The bed is surrounded by a minimum of four twines, which are used to secure and maintain the position of the individual plants. The base would need more support as the plant grows and new pseudo-stems are generated each year, thus more husks would need to be put at the base, just enough to hold the entire plant erect. The husks need to be lightly rinsed with plain water after planting. The post-planting timetable must then be adhered to starting the following day. The two-week post-planting programme, which mostly consists of fungicides, bactericides, and N: P: K balanced nutrients, is used to acclimate the plants to the new environment.

Patterns of Growth and Flowering

The sympodial growth pattern of Dendrobium orchids causes the plant to develop laterally. Along the rhizome, the lateral growth creates new shoots that eventually mature into a stem with roots and leaves and flowers. This cycle of growth is perpetually repeated.

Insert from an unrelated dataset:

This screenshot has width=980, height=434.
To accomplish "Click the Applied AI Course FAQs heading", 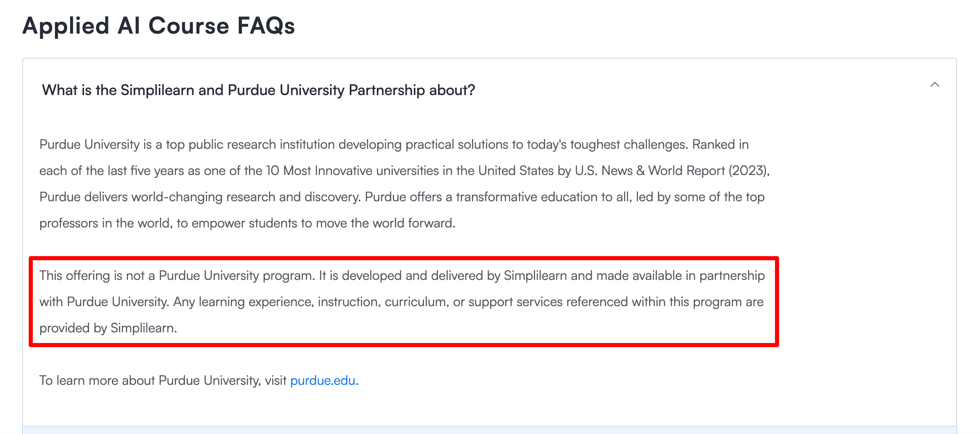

Flowering: A hardened plant with a height of 10 to 12 cm should begin to bloom four to five months after planting under ideal conditions. The cane doesn’t produce flowering shoots until it has reached full maturity. Where the outermost leaf meets the pseudobulb is where the first flowering stalk or spike appears. The flowering spikes appear on the mature cane from top to bottom.

Dendrobiums typically produce flowering buds opposite the leaf axils from the sides of the canes. One to two new canes will be produced by each plant during the first year of cultivation. These canes will each bear three to four tiny flower spikes. Each of these flower spikes will typically have 5 florets. The number of canes generated per plant will rise during the coming years, along with the number of spikes and the length of the spikes. A plant that is three to four years old and is being grown and managed properly should yield eight to ten spikes with ten to eleven florets each.


The spikes with a length of 60 cm and 10–12 florets per spike are considered to be of the highest quality. When more than half of the florets are open, harvesting should be done in the early morning by snapping the base of the spike.